Problem details: Rewrite the lines of the material below, replacing "sidebar" with "side panel" and leaving everything else the same. Omit the pictures from your answer.

Dataset extract:
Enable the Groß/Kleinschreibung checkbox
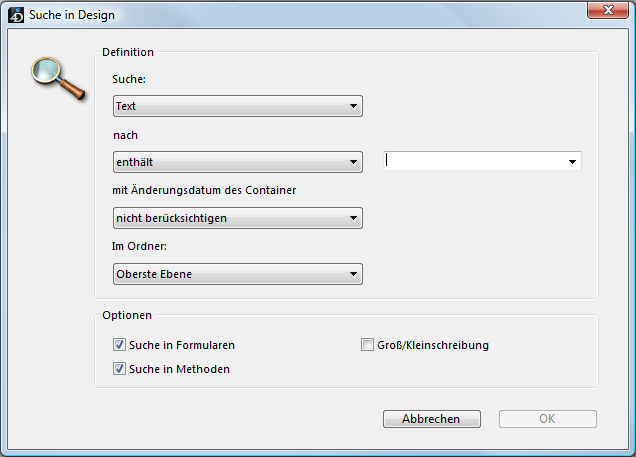Screen dimensions: 636x457 coord(367,345)
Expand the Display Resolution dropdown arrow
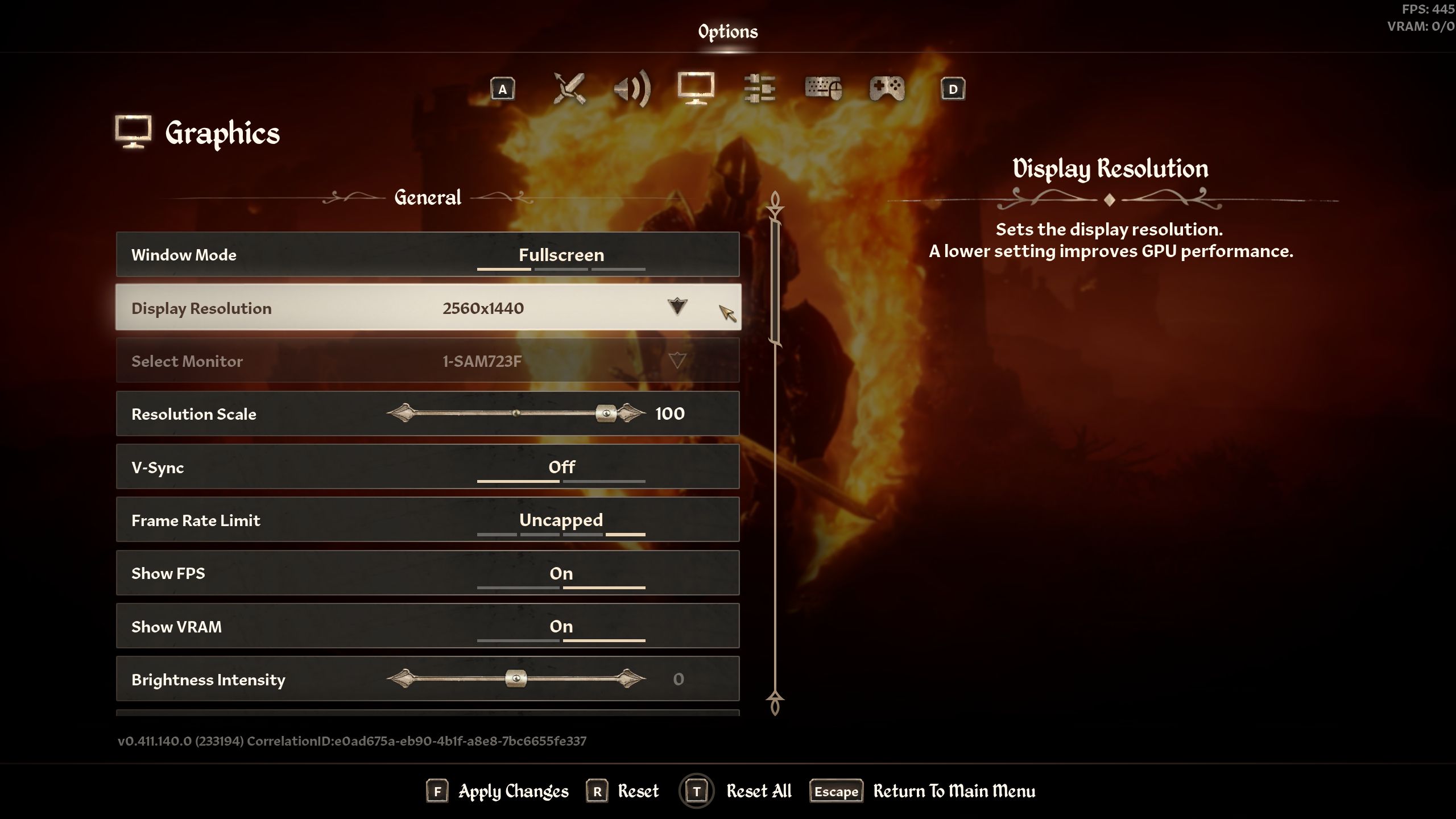The width and height of the screenshot is (1456, 819). click(x=677, y=307)
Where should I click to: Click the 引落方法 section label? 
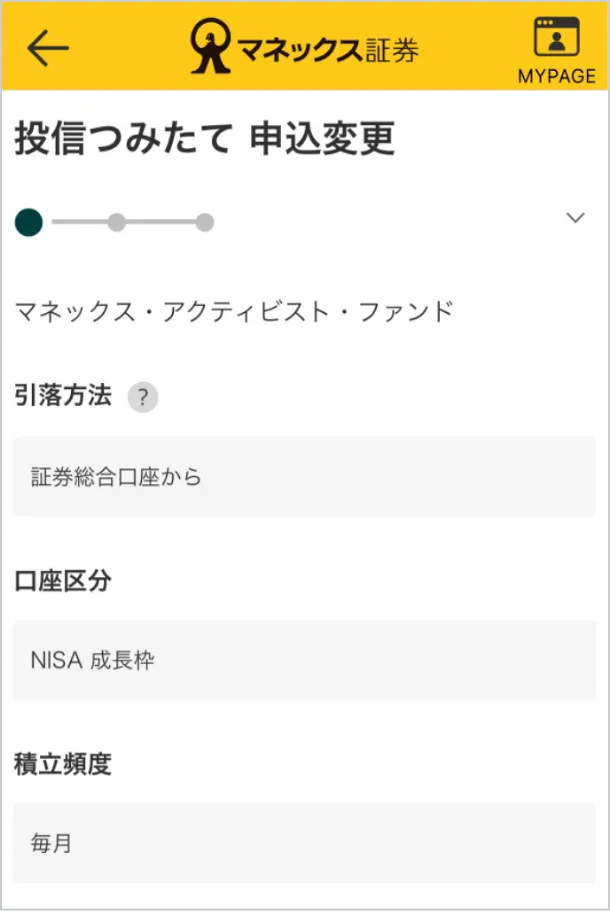pos(63,396)
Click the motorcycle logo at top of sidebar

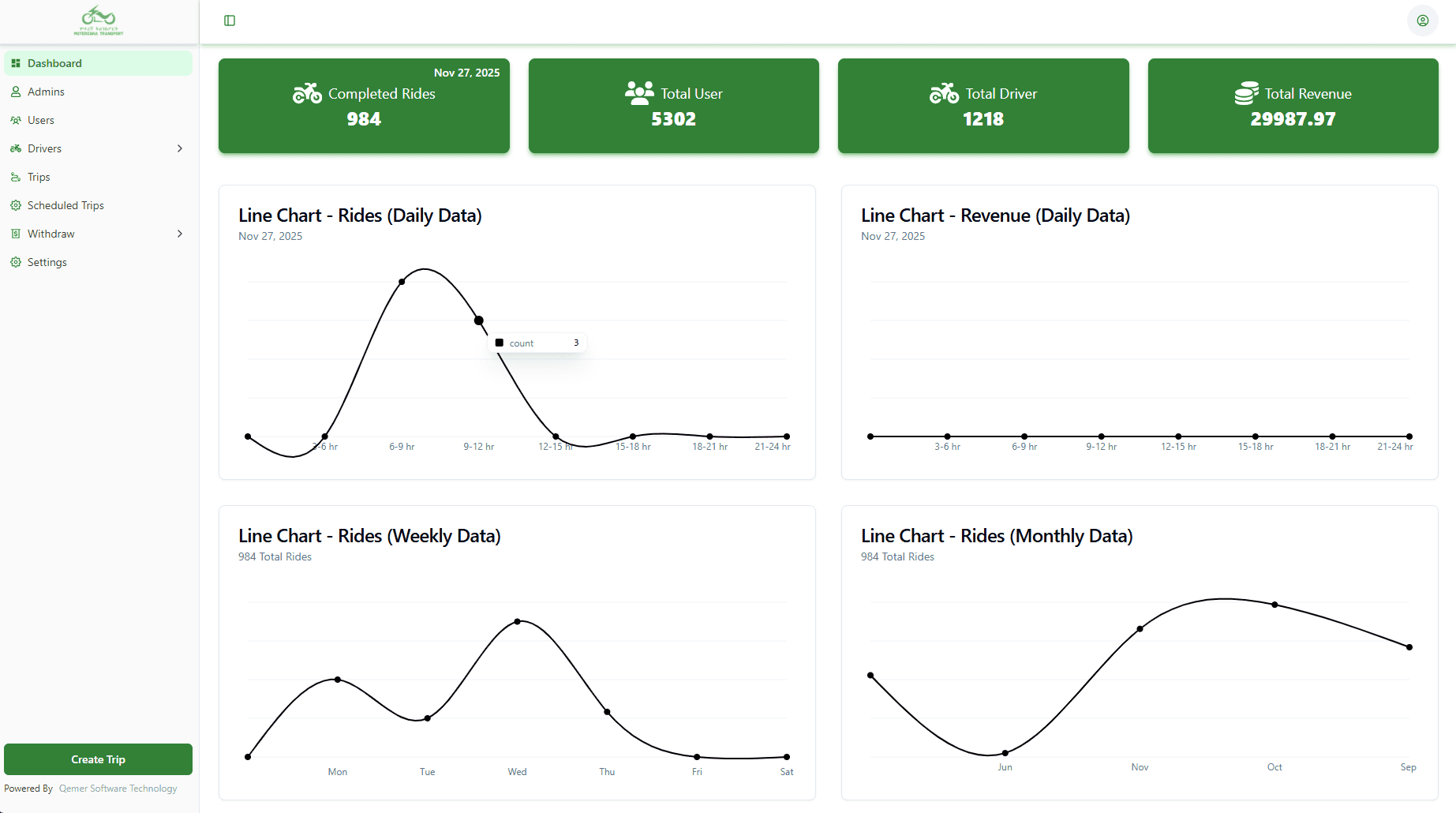tap(97, 20)
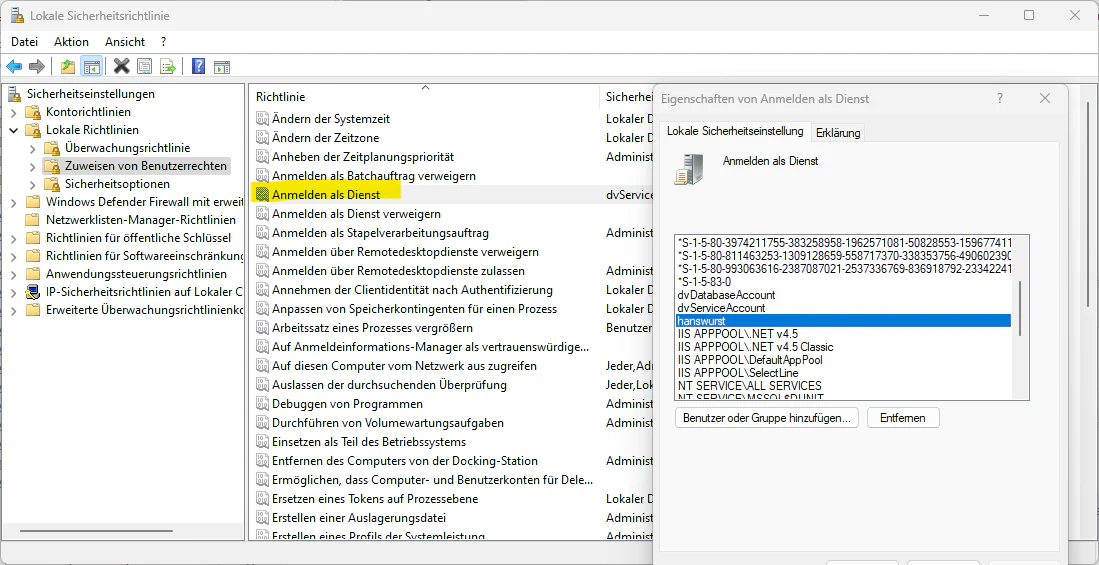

Output for this task:
Enable the Groß/Kleinschreibung checkbox
Screen dimensions: 636x457 coord(367,345)
Expand the Display Resolution dropdown arrow
The width and height of the screenshot is (1456, 819). click(x=677, y=307)
Where should I click to: Click the 引落方法 section label? 
pos(63,396)
Click the motorcycle logo at top of side panel

tap(97, 20)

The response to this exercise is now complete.